Emma Hayes’ work with Chelsea Women’s set standards and Fallon thoroughly enjoyed her time there. “To be honest every environment I've been in I've been exposed to different experiences, different philosophies, different cultures, the application of different principles to the game in different ways,” Fallon comments.
“My experience at Chelsea was no different to that. Learning Emma's philosophy, the way she wanted things done. Then working with some of the top players in the world - internationals. It was also the first time really I had to deal with players, who didn't speak English as their first language.
“So that asks different questions of you too. How do you communicate when you don't speak their language? It was really good, there were so many really positive learnings. In every different environment you're learning.
“I think every time you make a little step up in your career it is time to push yourself out of your comfort zone. Every environment I was in at the time I was in it did that. For me every step along the journey would have equal importance in terms of my development.”
It means Fallon is ready, willing, and able to contribute further. “Now do I feel do I have enough experience to come in to coach as a head coach at this level? I do. It has taken a long time, maybe 10 to 12 years of developing, but that probably replicates what a professional player does when they go into coach a group after having a long playing career.
“I had to establish myself, I had to learn, I had to get exposed to different levels of the game so that when I became a head coach I was experienced enough to do that.”
Ultimately Fallon wants to be fairly assessed on the ability to deliver in her specific coaching role. “That is something I will always do, that is the way you wanted to be judged, whether or not you're doing a good job,” Fallon replies.
“It shouldn't be about whether you are doing a good job and you're female. That shouldn't enter it. Are you doing a good job? That should be it.
“I'm really grateful to the managers that have given me opportunities because it was easier, maybe, to give them to somebody else rather than being different.
“They were prepared to give me opportunities based on my ability to do the job. Also a huge part of my development was getting those opportunities. If I hadn't been given those opportunities I'd never be where I am now.”
Last year Fallon was head coach of FA Women’s Championship side London City Lionesses.
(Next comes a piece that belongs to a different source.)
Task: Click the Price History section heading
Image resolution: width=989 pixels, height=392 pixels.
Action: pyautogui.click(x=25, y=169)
Dealing with the Covid pandemic, though, was a demanding challenge, especially trying to commute with family in Ireland.
“Trying to fly four times a week in the middle of a pandemic, it became problematic,” Fallon reflects.
“I flew over and back when I was at Chelsea, it was no problem. It was very manageable and very doable. In fact the door to door journey was often shorter than the drive from Dublin to Cork.
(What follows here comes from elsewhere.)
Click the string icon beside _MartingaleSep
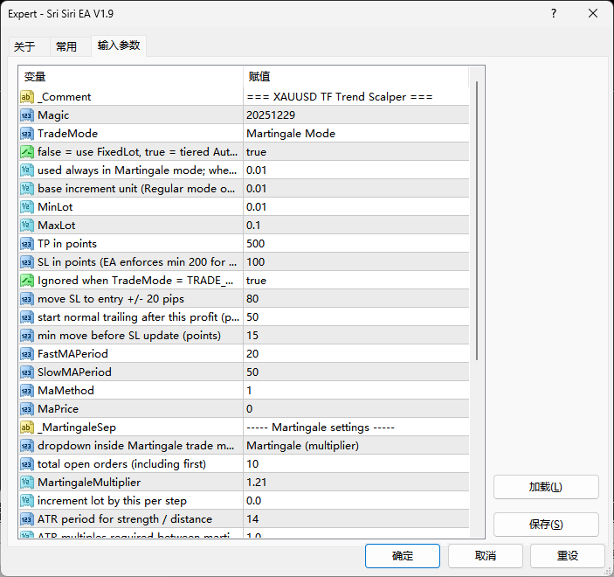This screenshot has width=614, height=577. (27, 428)
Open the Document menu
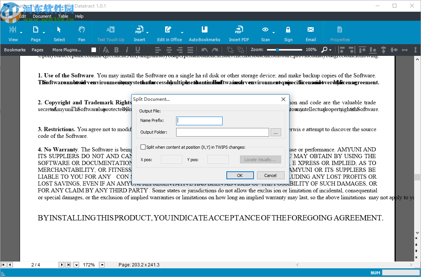Screen dimensions: 421x277 click(x=42, y=16)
“In the pandemic it was really difficult. With lockdowns imminent you realise you can't be in two places at the same time. The reality was I was in two environments that needed me at exactly the same time. It wasn't possible.
“So I had to make the decision which was 100 per cent the right decision, to be where I was needed most. That was at home with my family.
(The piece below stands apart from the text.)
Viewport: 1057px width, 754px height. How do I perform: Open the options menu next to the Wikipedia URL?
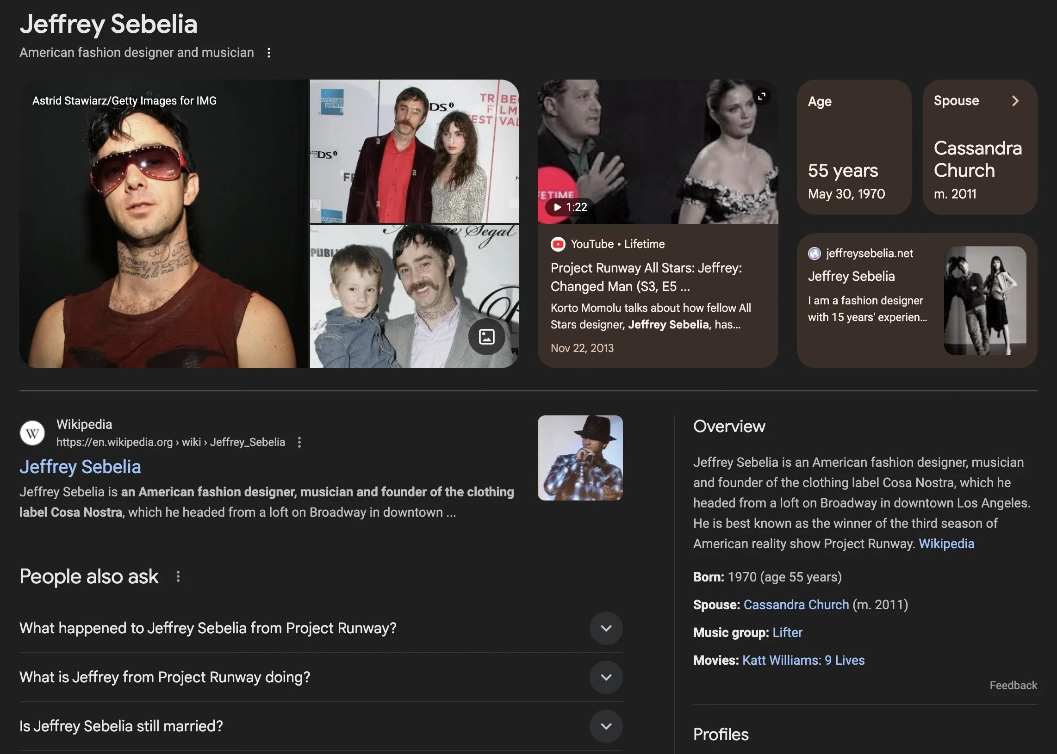point(300,442)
“I was disappointed not to be able to continue in my role, but I couldn't risk being locked down in England when my family are here.”
The intervening months featured some conversations with Caulfield, who is doing his utmost to make Galway United relevant once more. A keen observer of the domestic game, Fallon is adamant about United’s considerable potential.
“For me that was a big part of the decision to come to Galway United,” Fallon responds. “The fact that this is a project, that there is a real opportunity to build something. It is a really new squad with a lot of change in terms of personnel.
“There are some people who were there last year, strong consistent members of the club. It is great to have that level of consistency so that we maintain the values and tradition of the club, that we look to this new group as an opportunity to develop something new.”